New Donald Trump Social Security Rule Changes Could Slash Disability Payments For Thousands Of Americans


About a week after finalizing a new rule change that is projected to kick about 3.7 million Americans out of the Supplemental Nutrition Assistance Program, also known as “food stamps,” a new report says that the Donald Trump administration is about to make Social Security disability benefits for thousands of Americans who are unable to work for health reasons much more difficult to obtain.

According to the report published Thursday by The Philadelphia Inquirer, the proposed change would affect some of the most seriously disabled Americans, including children, who currently receive disability benefits as “Step 5” recipients.

Individuals classified as “Step 5” typically suffer from such debilitating maladies as crippling back pain, schizophrenia, and severe clinical depression. Most are between the ages of 50 and 65, and have little education or job qualifications, The Inquirer reported.

But under the Trump administration proposal, these “Step 5” recipients would now be classified under a new category titled “Medical Improvement Likely.” The new classification would require their benefits to come up for review much more frequently than previously — about every two years, according to the report. The change would burden Social Security recipients with so much new paperwork they will likely be unable to keep up and will lose benefits, experts say.

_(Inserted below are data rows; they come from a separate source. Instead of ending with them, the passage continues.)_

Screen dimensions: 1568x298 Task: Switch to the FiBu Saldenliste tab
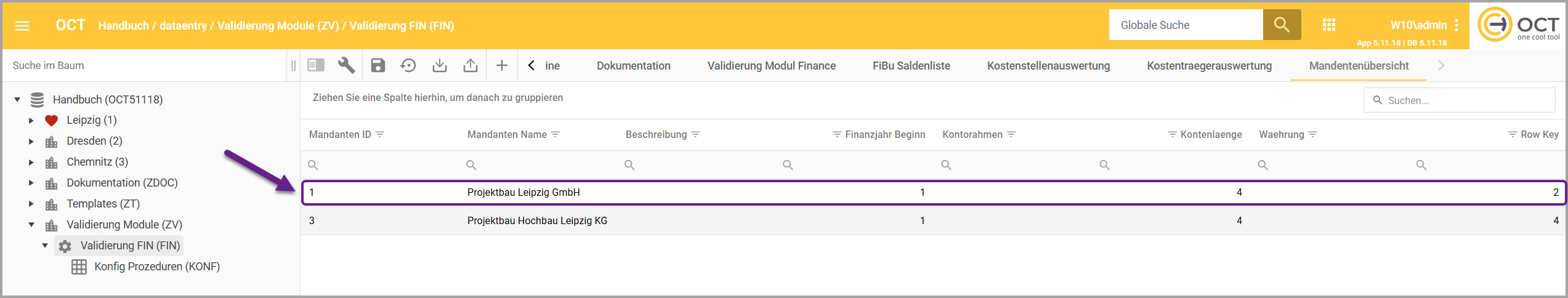tap(911, 66)
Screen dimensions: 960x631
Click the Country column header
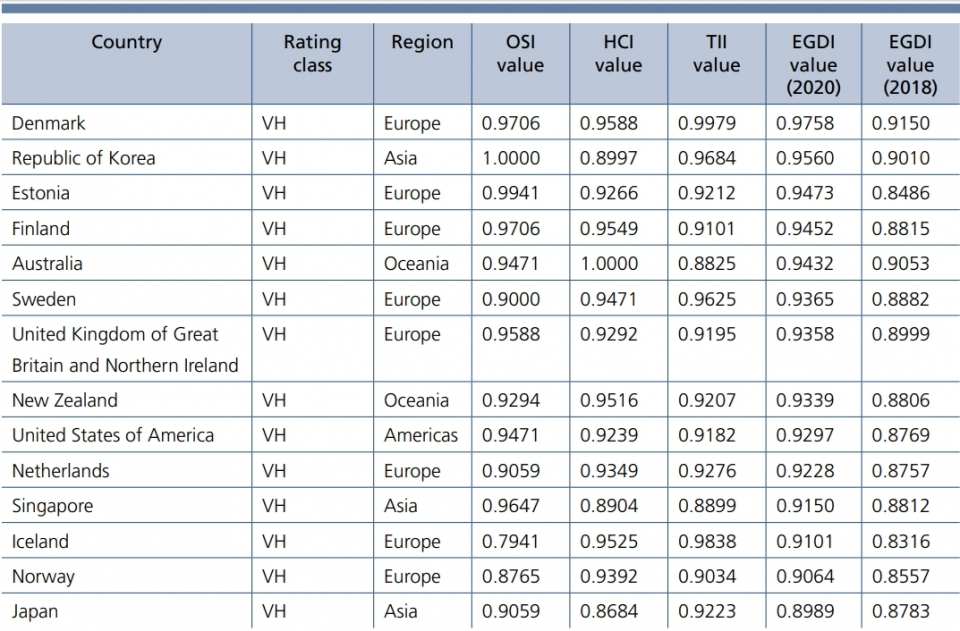(x=126, y=43)
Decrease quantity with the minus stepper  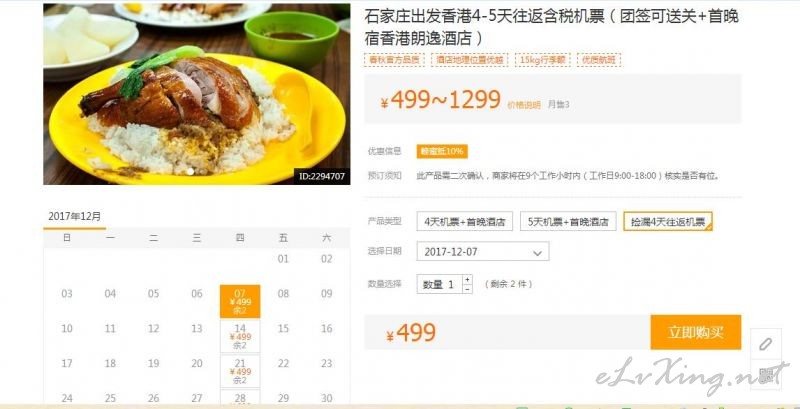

Under existing rules, Social Security disability recipients come under one of three categories: “Medical Improvement Not Expected,” which includes gravely ill persons; “Medical Improvement Expected,” which includes children, such as babies born with low birth weight; and “Medical Improvement Possible.”

Donald Trump has now proposed rollbacks to both food stamps and Social Security.

Including the highly disabled “Step 5” recipients as “likely” to improve simply makes no sense, according to Jennifer Burdick, a community legal services lawyer who spoke to The Inquirer.

“There’s no medical or scientific basis to say they’ll get better,” Burdick told the paper, adding that labeling them “likely” to improve marks “a radical departure from past practice.”

But the new classification will vastly increase the bureaucratic paperwork the highly disabled recipients will be forced to endure for the more frequent reviews of their status — and heighten the risk that they will lose benefits altogether.

Booting disabled Americans from the Social Security rolls is not only cruel, but it is also bad economic policy, according to New School economist Teresa Ghilarducci, writing for Forbes.

Slashing programs that “help the disabled be fully engaged citizens” prevents those individuals from any possibility that they will rejoin the workforce, Ghilarducci wrote. Instead, the Trump policy appears to be aimed at “warehousing” the disabled.

Under “social-democratic systems” that “integrate individuals with adverse health conditions,” such as in Sweden and Denmark, people with disabilities are employed at far higher rates than in the United States where there is “an excessive focus on the development of workfare programs” designed to simply force the disabled to work — or lose their benefits, according to Ghilarducci.

Jonathan Stein, another legal services attorney interviewed for the Inquirer report, said that he believes the true purpose of the Trump administration rule change is to force the disabled off the Social Security rolls — with nowhere else for them to go.

“There’s an underhandedness to this,” he said.

“It’s ideological, not based on medicine or science.”